Dinkes: Kenaikan IPM di NTB harus dipertahankan

id Dinkes NTB, IPM NTB,BPS NTB, penyakit infeksius

Dinkes: Kenaikan IPM di NTB harus dipertahankan

Kepala Dinas Kesehatan NTB Lalu Hamzi Fikri. (ANTARA/Sugiharto Purnama)

Mataram (ANTARA) - Kepala Dinas Kesehatan Provinsi Nusa Tenggara Barat (NTB) Lalu Hamzi Fikri menekan kenaikan indeks pembangunan manusia (IPM) harus dipertahankan guna mendukung pelaksanaan visi Indonesia Emas 2045.

"Saya selalu menyampaikan dalam forum-forum kesehatan bahwa tahun 2045, kita menuju Indonesia Emas. Kalau kita hitung menuju ke sana sekitar 21 tahun lagi," ujarnya dalam pernyataan di Mataram, Sabtu.

Merujuk data Badan Pusat Statistik (BPS), IPM Nusa Tenggara Barat selama lima tahun terakhir menunjukkan angka kenaikan hampir 1 poin.

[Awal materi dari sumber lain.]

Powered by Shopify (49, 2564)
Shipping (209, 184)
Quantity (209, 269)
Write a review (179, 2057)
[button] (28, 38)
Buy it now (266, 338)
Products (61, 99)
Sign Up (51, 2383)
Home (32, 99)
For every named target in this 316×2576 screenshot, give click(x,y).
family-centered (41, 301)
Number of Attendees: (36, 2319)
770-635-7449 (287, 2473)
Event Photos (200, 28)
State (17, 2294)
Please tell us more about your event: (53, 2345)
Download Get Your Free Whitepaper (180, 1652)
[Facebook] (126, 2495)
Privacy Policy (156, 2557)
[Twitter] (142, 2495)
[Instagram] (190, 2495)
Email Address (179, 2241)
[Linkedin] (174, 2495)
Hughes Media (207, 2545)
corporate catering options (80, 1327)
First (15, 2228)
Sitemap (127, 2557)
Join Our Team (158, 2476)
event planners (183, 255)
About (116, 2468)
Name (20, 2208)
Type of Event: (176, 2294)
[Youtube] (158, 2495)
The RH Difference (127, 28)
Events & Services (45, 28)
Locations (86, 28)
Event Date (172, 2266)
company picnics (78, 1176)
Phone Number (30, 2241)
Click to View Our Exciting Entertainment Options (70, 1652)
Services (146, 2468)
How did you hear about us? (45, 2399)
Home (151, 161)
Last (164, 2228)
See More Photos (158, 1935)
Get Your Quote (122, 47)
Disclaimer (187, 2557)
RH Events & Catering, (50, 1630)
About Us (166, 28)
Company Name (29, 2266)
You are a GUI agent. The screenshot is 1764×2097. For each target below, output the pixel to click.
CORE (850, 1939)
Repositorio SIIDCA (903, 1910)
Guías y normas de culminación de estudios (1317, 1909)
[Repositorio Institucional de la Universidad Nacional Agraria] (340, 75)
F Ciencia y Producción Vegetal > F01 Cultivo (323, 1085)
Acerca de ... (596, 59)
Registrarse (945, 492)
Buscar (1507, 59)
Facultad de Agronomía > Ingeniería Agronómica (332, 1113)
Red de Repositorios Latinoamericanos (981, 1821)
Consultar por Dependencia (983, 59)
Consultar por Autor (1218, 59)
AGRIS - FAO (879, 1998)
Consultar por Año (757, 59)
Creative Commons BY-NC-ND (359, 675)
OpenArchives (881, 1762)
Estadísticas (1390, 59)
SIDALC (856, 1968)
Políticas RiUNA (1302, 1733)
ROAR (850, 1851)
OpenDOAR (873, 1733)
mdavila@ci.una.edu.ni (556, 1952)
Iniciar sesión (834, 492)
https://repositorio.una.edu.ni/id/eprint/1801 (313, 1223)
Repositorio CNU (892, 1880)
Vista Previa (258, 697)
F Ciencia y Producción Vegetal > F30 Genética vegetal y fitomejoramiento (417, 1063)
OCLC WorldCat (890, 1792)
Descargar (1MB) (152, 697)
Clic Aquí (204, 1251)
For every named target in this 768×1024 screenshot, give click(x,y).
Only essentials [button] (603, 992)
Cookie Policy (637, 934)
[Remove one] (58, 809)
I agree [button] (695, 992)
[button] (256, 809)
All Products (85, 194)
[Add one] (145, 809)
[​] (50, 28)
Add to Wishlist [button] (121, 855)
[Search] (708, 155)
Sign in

Baca juga: IPM NTB naik jadi 73,10 poin tahun ini

IPM Nusa Tenggara Barat tercatat sebesar 70,46 poin pada 2020, kemudian naik menjadi 70,86 poin pada 2021, naik lagi menjadi 71,65 poin pada 2022, dan kembali naik ke angka 72,37 poin pada 2023, serta menjadi 73,10 poin pada 2024.

Indeks pembangunan manusia diukur melalui dimensi umur panjang dan hidup sehat, pengetahuan, serta standar layak hidup. Adapun indikatornya berupa umur harapan hidup, harapan lama sekolah dan rata-rata lama sekolah, serta pengeluaran riil per kapita yang disesuaikan.

Fikri menyoroti angka kematian bayi yang berpengaruh terhadap indeks pembangunan manusia di Nusa Tenggara Barat. Data BPS mencatat umur harapan hidup saat lahir di Nusa Tenggara Barat kini mencapai 72,25 tahun.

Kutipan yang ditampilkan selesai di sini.